[Opening Data section]

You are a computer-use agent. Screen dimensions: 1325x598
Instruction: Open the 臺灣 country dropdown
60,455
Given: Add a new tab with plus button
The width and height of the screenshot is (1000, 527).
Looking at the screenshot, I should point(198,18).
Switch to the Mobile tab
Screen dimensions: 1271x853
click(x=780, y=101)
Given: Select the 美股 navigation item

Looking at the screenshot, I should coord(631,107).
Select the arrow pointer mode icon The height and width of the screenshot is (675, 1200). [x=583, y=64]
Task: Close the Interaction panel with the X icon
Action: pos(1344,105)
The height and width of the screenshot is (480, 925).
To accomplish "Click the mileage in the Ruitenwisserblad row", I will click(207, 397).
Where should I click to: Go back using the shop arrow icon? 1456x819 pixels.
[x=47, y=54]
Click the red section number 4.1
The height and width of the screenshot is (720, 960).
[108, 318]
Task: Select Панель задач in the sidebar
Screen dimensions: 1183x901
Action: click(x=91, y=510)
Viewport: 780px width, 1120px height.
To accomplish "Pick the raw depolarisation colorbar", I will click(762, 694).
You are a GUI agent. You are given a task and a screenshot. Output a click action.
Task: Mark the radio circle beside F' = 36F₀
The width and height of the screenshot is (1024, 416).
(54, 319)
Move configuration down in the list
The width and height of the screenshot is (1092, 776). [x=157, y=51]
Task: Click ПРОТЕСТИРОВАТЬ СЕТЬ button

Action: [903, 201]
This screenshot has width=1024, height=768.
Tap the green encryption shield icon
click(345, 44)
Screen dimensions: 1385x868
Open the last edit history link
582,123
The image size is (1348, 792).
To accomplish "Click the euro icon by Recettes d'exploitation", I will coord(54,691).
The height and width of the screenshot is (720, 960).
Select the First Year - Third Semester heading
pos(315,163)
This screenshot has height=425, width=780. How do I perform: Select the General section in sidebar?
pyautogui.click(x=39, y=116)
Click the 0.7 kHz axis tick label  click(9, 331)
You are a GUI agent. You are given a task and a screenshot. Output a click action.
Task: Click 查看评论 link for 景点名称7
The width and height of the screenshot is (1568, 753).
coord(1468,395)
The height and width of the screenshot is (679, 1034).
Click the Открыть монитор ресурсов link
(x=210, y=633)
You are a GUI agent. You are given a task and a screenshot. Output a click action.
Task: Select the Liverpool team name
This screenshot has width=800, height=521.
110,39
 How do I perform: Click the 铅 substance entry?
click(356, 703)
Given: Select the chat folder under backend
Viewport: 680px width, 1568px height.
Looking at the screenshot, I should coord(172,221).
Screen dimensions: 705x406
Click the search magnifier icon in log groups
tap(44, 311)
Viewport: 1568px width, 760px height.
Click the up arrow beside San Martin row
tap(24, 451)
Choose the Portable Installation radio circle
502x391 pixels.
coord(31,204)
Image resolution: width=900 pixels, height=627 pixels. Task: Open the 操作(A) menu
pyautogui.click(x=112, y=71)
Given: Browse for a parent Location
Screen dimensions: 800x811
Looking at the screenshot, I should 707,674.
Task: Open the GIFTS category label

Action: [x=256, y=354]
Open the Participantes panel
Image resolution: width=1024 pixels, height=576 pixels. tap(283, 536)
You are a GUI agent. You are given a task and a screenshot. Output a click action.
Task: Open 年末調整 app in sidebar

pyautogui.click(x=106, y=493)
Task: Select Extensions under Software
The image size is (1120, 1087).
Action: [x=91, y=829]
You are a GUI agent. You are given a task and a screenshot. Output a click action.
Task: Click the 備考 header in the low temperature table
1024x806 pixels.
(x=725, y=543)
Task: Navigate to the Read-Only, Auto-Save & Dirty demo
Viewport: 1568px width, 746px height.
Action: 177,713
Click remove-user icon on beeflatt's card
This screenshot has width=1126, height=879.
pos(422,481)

[Closing Data section]

Set down each entry exactly, leaving none out.

• Exercise solution:
You are a computer-use agent. Screen dimensions: 1325x598
Instruction: Open the 臺灣 country dropdown
60,455
Given: Add a new tab with plus button
The width and height of the screenshot is (1000, 527).
Looking at the screenshot, I should point(198,18).
Switch to the Mobile tab
Screen dimensions: 1271x853
click(x=780, y=101)
Given: Select the 美股 navigation item

Looking at the screenshot, I should coord(631,107).
Select the arrow pointer mode icon The height and width of the screenshot is (675, 1200). [x=583, y=64]
Task: Close the Interaction panel with the X icon
Action: pos(1344,105)
The height and width of the screenshot is (480, 925).
To accomplish "Click the mileage in the Ruitenwisserblad row", I will click(207, 397).
Where should I click to: Go back using the shop arrow icon? 1456x819 pixels.
[x=47, y=54]
Click the red section number 4.1
The height and width of the screenshot is (720, 960).
[108, 318]
Task: Select Панель задач in the sidebar
Screen dimensions: 1183x901
Action: click(x=91, y=510)
Viewport: 780px width, 1120px height.
To accomplish "Pick the raw depolarisation colorbar", I will click(762, 694).
You are a GUI agent. You are given a task and a screenshot. Output a click action.
Task: Mark the radio circle beside F' = 36F₀
The width and height of the screenshot is (1024, 416).
(54, 319)
Move configuration down in the list
The width and height of the screenshot is (1092, 776). [x=157, y=51]
Task: Click ПРОТЕСТИРОВАТЬ СЕТЬ button

Action: [903, 201]
This screenshot has width=1024, height=768.
Tap the green encryption shield icon
click(345, 44)
Screen dimensions: 1385x868
Open the last edit history link
582,123
The image size is (1348, 792).
To accomplish "Click the euro icon by Recettes d'exploitation", I will coord(54,691).
The height and width of the screenshot is (720, 960).
Select the First Year - Third Semester heading
pos(315,163)
This screenshot has height=425, width=780. How do I perform: Select the General section in sidebar?
pyautogui.click(x=39, y=116)
Click the 0.7 kHz axis tick label  click(9, 331)
You are a GUI agent. You are given a task and a screenshot. Output a click action.
Task: Click 查看评论 link for 景点名称7
The width and height of the screenshot is (1568, 753).
coord(1468,395)
The height and width of the screenshot is (679, 1034).
Click the Открыть монитор ресурсов link
(x=210, y=633)
You are a GUI agent. You are given a task and a screenshot. Output a click action.
Task: Select the Liverpool team name
This screenshot has width=800, height=521.
110,39
 How do I perform: Click the 铅 substance entry?
click(356, 703)
Given: Select the chat folder under backend
Viewport: 680px width, 1568px height.
Looking at the screenshot, I should coord(172,221).
Screen dimensions: 705x406
Click the search magnifier icon in log groups
tap(44, 311)
Viewport: 1568px width, 760px height.
Click the up arrow beside San Martin row
tap(24, 451)
Choose the Portable Installation radio circle
502x391 pixels.
coord(31,204)
Image resolution: width=900 pixels, height=627 pixels. Task: Open the 操作(A) menu
pyautogui.click(x=112, y=71)
Given: Browse for a parent Location
Screen dimensions: 800x811
Looking at the screenshot, I should 707,674.
Task: Open the GIFTS category label

Action: [x=256, y=354]
Open the Participantes panel
Image resolution: width=1024 pixels, height=576 pixels. tap(283, 536)
You are a GUI agent. You are given a task and a screenshot. Output a click action.
Task: Open 年末調整 app in sidebar

pyautogui.click(x=106, y=493)
Task: Select Extensions under Software
The image size is (1120, 1087).
Action: [x=91, y=829]
You are a GUI agent. You are given a task and a screenshot. Output a click action.
Task: Click the 備考 header in the low temperature table
1024x806 pixels.
(x=725, y=543)
Task: Navigate to the Read-Only, Auto-Save & Dirty demo
Viewport: 1568px width, 746px height.
Action: 177,713
Click remove-user icon on beeflatt's card
This screenshot has width=1126, height=879.
pos(422,481)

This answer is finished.